__PROMPT__
What follows are records. Restate all of them word for word.

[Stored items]
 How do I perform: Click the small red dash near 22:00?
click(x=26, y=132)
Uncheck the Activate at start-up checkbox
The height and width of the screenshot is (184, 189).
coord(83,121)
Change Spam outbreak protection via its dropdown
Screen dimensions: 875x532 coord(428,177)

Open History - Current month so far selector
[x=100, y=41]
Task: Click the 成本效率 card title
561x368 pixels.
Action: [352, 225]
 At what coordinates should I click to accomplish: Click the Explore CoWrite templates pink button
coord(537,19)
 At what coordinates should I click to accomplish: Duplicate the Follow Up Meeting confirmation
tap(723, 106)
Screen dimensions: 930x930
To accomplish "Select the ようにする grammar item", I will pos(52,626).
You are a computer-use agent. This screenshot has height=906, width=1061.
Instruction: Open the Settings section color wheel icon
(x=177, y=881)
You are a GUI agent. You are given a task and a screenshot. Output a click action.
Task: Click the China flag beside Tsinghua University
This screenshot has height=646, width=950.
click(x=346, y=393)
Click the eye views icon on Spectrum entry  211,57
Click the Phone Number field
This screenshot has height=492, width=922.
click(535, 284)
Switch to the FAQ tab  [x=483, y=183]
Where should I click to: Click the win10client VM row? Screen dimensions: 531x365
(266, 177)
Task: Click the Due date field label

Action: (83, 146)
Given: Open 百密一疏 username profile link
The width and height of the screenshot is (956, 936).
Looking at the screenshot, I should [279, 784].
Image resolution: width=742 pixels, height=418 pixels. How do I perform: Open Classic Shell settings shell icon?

__ANSWER BELOW__
 How do I perform: Click the small red dash near 22:00?
click(x=26, y=132)
Uncheck the Activate at start-up checkbox
The height and width of the screenshot is (184, 189).
coord(83,121)
Change Spam outbreak protection via its dropdown
Screen dimensions: 875x532 coord(428,177)

Open History - Current month so far selector
[x=100, y=41]
Task: Click the 成本效率 card title
561x368 pixels.
Action: [352, 225]
 At what coordinates should I click to accomplish: Click the Explore CoWrite templates pink button
coord(537,19)
 At what coordinates should I click to accomplish: Duplicate the Follow Up Meeting confirmation
tap(723, 106)
Screen dimensions: 930x930
To accomplish "Select the ようにする grammar item", I will pos(52,626).
You are a computer-use agent. This screenshot has height=906, width=1061.
Instruction: Open the Settings section color wheel icon
(x=177, y=881)
You are a GUI agent. You are given a task and a screenshot. Output a click action.
Task: Click the China flag beside Tsinghua University
This screenshot has height=646, width=950.
click(x=346, y=393)
Click the eye views icon on Spectrum entry  211,57
Click the Phone Number field
This screenshot has height=492, width=922.
click(535, 284)
Switch to the FAQ tab  [x=483, y=183]
Where should I click to: Click the win10client VM row? Screen dimensions: 531x365
(266, 177)
Task: Click the Due date field label

Action: (83, 146)
Given: Open 百密一疏 username profile link
The width and height of the screenshot is (956, 936).
Looking at the screenshot, I should [279, 784].
Image resolution: width=742 pixels, height=418 pixels. How do I perform: Open Classic Shell settings shell icon?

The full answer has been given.